Let's be very clear about why Breitbart decided this was a worthy story to pursue. It's the same reason that Fox News was so reluctant to call Charleston shooter Dylann Roof a racist. Some people in America find the idea that there is such a thing as white supremacy--or that white people are in any way to blame for the racism in our society--so terrifying that they would rather concoct a huge racial conspiracy theory wherein ghoulish black activists run roughshod over a cowed white populace. To Breitbart, the Shaun Kings of the world are the ones with all the power, exploiting a weak and politically correct society for their own personal gain.
It is all self-evidently insane, of course, but white people have been deluding themselves about the racial state of play in America for centuries, so why stop now?
Some will jump to compare King's story to that of Rachel Dolezal, and ask what the difference is. Here's the difference: Dolezal only became a story because her own parents told reporters their daughter was faking her identity, because it became clear that Dolezal had completely altered her appearance over the years, because she'd sued Howard University for anti-white discrimination, and so on and so on and so on. It didn't come from a patently wacko racist blogger hell-bent on trying to destroy a civil rights movement, and there's been absolutely no evidence presented that Shaun King has ever changed the story he's told about his racial background, unlike Dolezal. The only conceivable reason to target him is because he's an easily identifiable figure in the Black Lives Matter movement, and Breitbart would like him to be rendered somehow illegitimate.
That explains why Breitbart was so eager to "expose" King. What defies all comprehension is why reputable news outlets ran with this sorry excuse of a story. CNN's Don Lemon--who always seems to be at the center of the network's most journalistically dubious decisions--breathlessly told his viewers that family members had sworn exclusively to him that King was white. (Never mind King's own statement that his family was a complex, tangled ball--making it entirely possible that some family members didn't know what the hell they were talking about when it came to his racial background.) The Daily News ran multiple stories with headlines like "Rachel Dolezal 2.0? Shaun King, activist for the Black Lives Matter movement, outed as a white man."
It's bad enough that sites like Breitbart are peddling this nonsense. But for CNN to use its still-considerable authority to drive such a clearly malicious smear campaign forward is something else entirely. CNN should have taken one look at both the Breitbart story and its source and known to stay away. That it chose not to do so is basic journalistic malpractice.

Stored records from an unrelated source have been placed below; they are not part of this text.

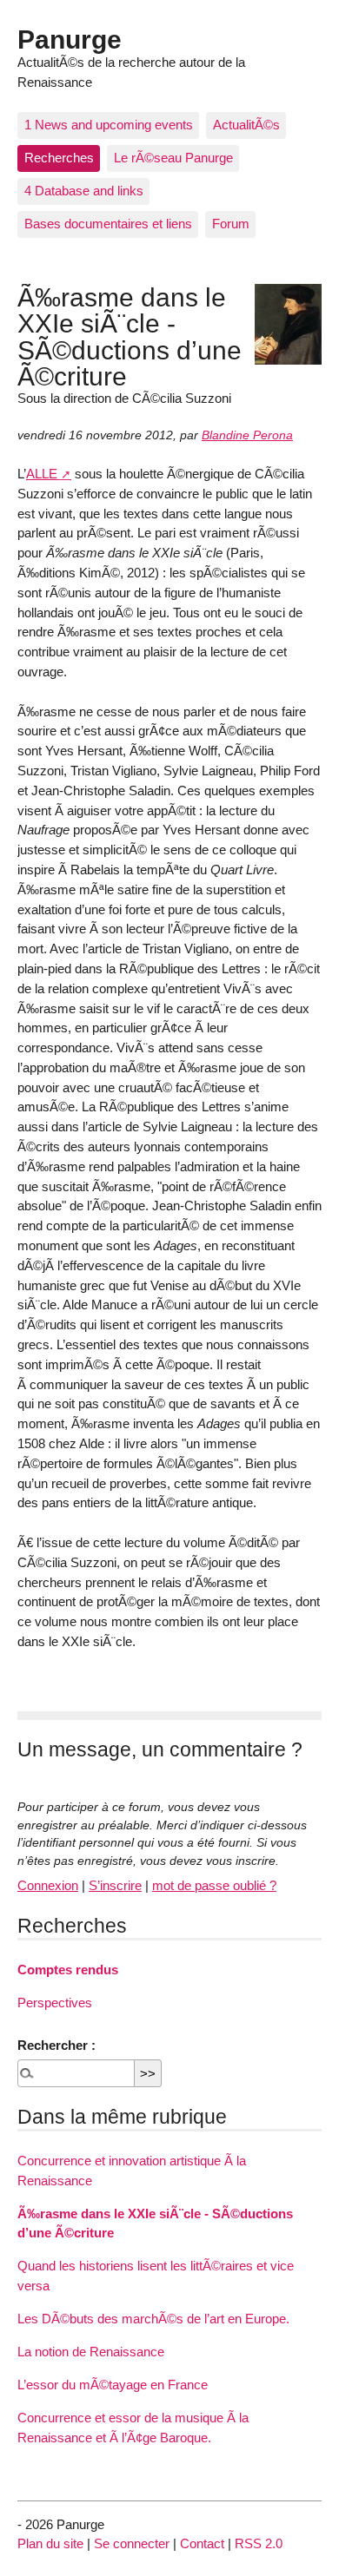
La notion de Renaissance (90, 2351)
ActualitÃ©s (246, 124)
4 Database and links (83, 190)
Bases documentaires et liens (108, 223)
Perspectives (54, 2002)
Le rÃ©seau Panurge (173, 157)
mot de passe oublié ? (214, 1885)
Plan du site (50, 2543)
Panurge (69, 39)
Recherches (59, 157)
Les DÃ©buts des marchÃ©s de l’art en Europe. (153, 2318)
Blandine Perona (247, 435)
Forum (230, 223)
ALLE (41, 473)
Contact (202, 2543)
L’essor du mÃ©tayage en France (112, 2384)
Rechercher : (56, 2045)
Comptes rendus (67, 1969)
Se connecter (132, 2543)
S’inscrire (115, 1885)
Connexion (47, 1885)
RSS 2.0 (258, 2543)
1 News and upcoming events (108, 124)
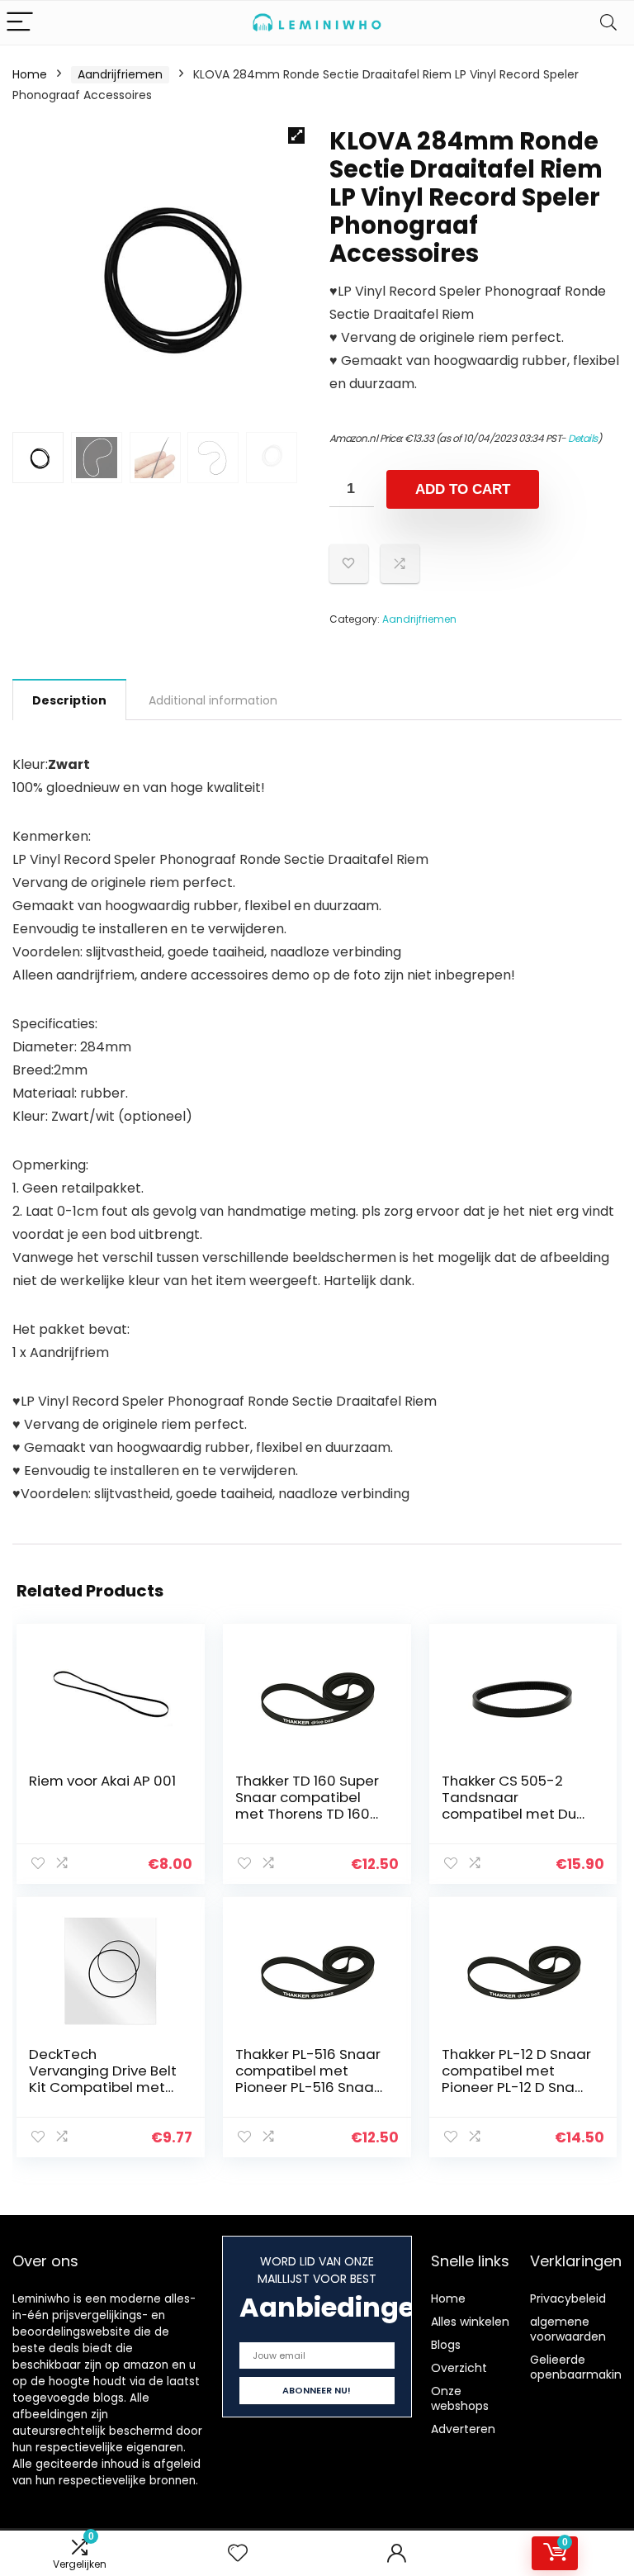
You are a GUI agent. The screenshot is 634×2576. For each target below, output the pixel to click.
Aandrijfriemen (120, 74)
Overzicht (459, 2368)
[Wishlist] (238, 2553)
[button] (296, 135)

To the surprise of virtually nobody, Breitbart's crack reporting fell apart almost instantly—but not before King was compelled to disclose that his father is not the man listed on his birth certificate, but is in fact a black man who he has never met. Thus, faced with the near-total refutation of its wildest claims, Breitbart... declared victory.
Anybody looking for a scintilla of contrition for the way the site sliced open some of the deepest wounds in a man's life for no reason would be disappointed.
Truth be told, it would be too much to hope that Breitbart or its ilk would learn any lesson from this shabby affair. My real hope is that the rest of the media thinks twice before it validates such appalling behavior again. I'm not holding my breath.